Figure 2.

Dybiosis and the evolution of kidney damage. In a healthy intestinal microflora, symbiotic bacteria coexist with pathogenic bacteria. The outnumbered presence of symbionts is supposed to maintain gut homeostasis by degrading resistant carbohydrates and proteins that escape from gastric metabolism. An imbalance of the gut biochemical milieu either due to the changes in dietary habits, in which the supply of non-metabolized proteins that reach the intestine is higher than the supply of carbohydrates, or due to the biochemical alterations resulting from reduced kidney function, which impairs the excretion of metabolism products such as urea or acid, may reinforce or contribute to dysbiosis. The reduction of mucus production, loss of tight junctions, leakage of the gut barrier and bacterial translocation initiated due to the overproduction of nitrogen products by urease and uricase-producing bacteria generate high levels of indole sulfate and p-cresil, which, along with endotoxins and LPS, cross the lamina propria to reach the kidneys.
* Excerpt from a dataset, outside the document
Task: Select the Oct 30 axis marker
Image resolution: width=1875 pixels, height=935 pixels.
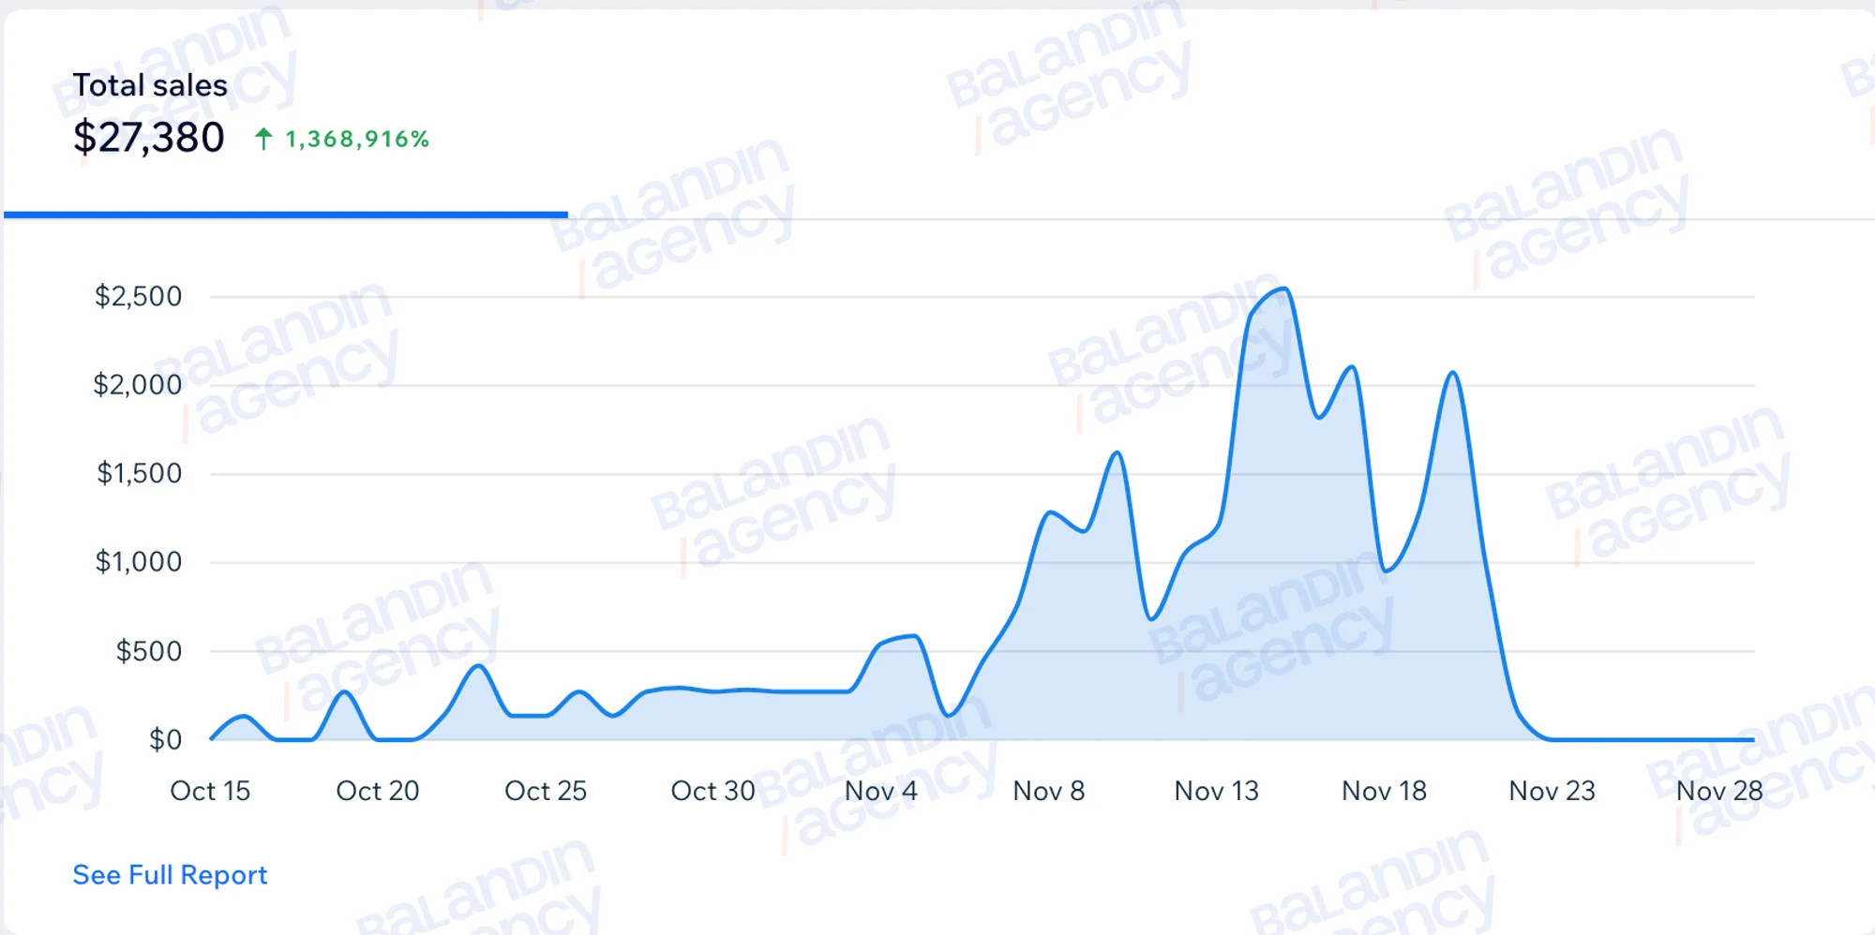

The activation of TLRs and other pattern recognition receptors by endotoxins as well as the binding of AhRs by indoxyl sulfate in podocytes are involved in podocyte death and, consequently, the loss of renal selectivity, increased permeability to high-molecular-weight proteins, such as albumin, and renal failure. The damage is propagated to other cells on subjacent glomeruli and progressively contributes to decreased renal clearance. Higher levels of nitrogen products in the blood achieve the intestinal lumen and reinforce, in a vicious cycle, dysbiosis. AhR, aryl hydrocarbon receptor; GBM, glomerular basement membrane. LPS, lipopolysaccharide; TLR, Toll-like receptor; Treg, regulatory T cell.